**JOBS**
A) In the passage on the economics of climate change, why is the climate crisis being a nonlinear problem a hindrance to action? Answer in one to three sentences.
B) Carry on the passage on the economics of climate change from its last sentence.

**PASSAGE GIVEN**

If the United States invests between $5.4 and $33 trillion to avoid the effects of extreme warming and meet its current emissions reduction targets, it could actually achieve economic gains in the long run. These investments and policies have been termed a ‘self-preservation strategy’ by researchers. The same researchers asserted that most countries who meet their current targets will in fact experience future economic gains. However, to implement these strategies, nations must recognise the severity of global warming and work to develop low-carbon technologies.
Although the World Economic Forum has called the climate crisis the biggest risk to the economy and society in 2020, multiple factors make it difficult for individuals and policy makers to act on it. Climate change action requires a trade-off between short-term and long-term benefits. For example, Individuals may not make the switch to sustainable and greener products, while large corporations will prefer to utilise cheaper but unsustainable methods of manufacturing and governments may avoid large financial investments in developing greener technologies, despite them being more cost-effective in the long run.
Other hindrances include the climate crisis being a nonlinear problem, with people not feeling the impacts until tipping points are reached and it becomes too late to act. Furthermore, construal level theory states that people not directly affected by climate change psychologically process it as an abstract concept, which does not motivate them to act as forcefully as if they were directly affected.

Word and element location records
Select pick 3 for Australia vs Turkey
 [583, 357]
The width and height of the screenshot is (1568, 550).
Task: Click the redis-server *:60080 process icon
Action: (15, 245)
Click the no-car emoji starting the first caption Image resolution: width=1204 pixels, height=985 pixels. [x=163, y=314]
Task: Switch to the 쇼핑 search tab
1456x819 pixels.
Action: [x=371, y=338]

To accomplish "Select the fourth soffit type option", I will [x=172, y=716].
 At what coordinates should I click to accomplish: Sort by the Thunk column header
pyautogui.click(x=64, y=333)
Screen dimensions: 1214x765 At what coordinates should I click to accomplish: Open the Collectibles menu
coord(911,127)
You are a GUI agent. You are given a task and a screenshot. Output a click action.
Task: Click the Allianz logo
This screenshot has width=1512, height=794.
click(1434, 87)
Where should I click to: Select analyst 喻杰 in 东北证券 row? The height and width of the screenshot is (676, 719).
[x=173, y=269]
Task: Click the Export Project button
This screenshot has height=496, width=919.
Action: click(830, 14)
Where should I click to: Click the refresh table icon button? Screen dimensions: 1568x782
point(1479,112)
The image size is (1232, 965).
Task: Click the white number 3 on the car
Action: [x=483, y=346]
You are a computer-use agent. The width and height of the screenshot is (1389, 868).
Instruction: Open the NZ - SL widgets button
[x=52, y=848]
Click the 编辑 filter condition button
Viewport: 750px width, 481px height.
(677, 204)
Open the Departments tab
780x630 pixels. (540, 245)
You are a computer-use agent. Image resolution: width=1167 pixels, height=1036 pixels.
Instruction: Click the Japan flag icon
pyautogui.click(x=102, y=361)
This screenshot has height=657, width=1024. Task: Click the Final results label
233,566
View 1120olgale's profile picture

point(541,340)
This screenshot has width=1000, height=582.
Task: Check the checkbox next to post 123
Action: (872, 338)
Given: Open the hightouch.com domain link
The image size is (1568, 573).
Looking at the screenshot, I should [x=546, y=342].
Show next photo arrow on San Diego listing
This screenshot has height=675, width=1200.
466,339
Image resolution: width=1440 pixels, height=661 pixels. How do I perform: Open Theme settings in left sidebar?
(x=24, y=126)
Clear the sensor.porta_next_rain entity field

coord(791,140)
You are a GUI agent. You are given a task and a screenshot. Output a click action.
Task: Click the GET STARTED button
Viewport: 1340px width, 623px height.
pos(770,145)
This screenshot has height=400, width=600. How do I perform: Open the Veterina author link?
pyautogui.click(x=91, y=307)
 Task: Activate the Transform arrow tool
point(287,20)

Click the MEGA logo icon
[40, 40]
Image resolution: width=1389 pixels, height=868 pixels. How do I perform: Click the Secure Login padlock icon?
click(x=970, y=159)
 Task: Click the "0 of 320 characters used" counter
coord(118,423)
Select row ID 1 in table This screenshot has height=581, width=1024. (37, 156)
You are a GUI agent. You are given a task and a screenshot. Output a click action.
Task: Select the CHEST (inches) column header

**OUTPUTS IN ORDER**
A) Because the crisis is nonlinear, people do not feel its impacts until tipping points are reached. By then it has become too late to act.

B)
While the future is always uncertain, studies have revealed that these ‘self-preservation strategies’ would reap economic gains in the long term. Although it is difficult for individuals, corporations and governments to make this trade-off between short term and long term benefits, it is vital that nations stop ignoring the climate crisis and realise its intensity, invest in low-carbon technologies, and meet the current targets to avoid facing large losses, both to the economy and human health. Furthermore, as developing countries are more sensitive to the climate crisis and face a larger risk, it is important for wealthier nations to provide support and share knowledge of new technologies to reduce the impact to the global economy.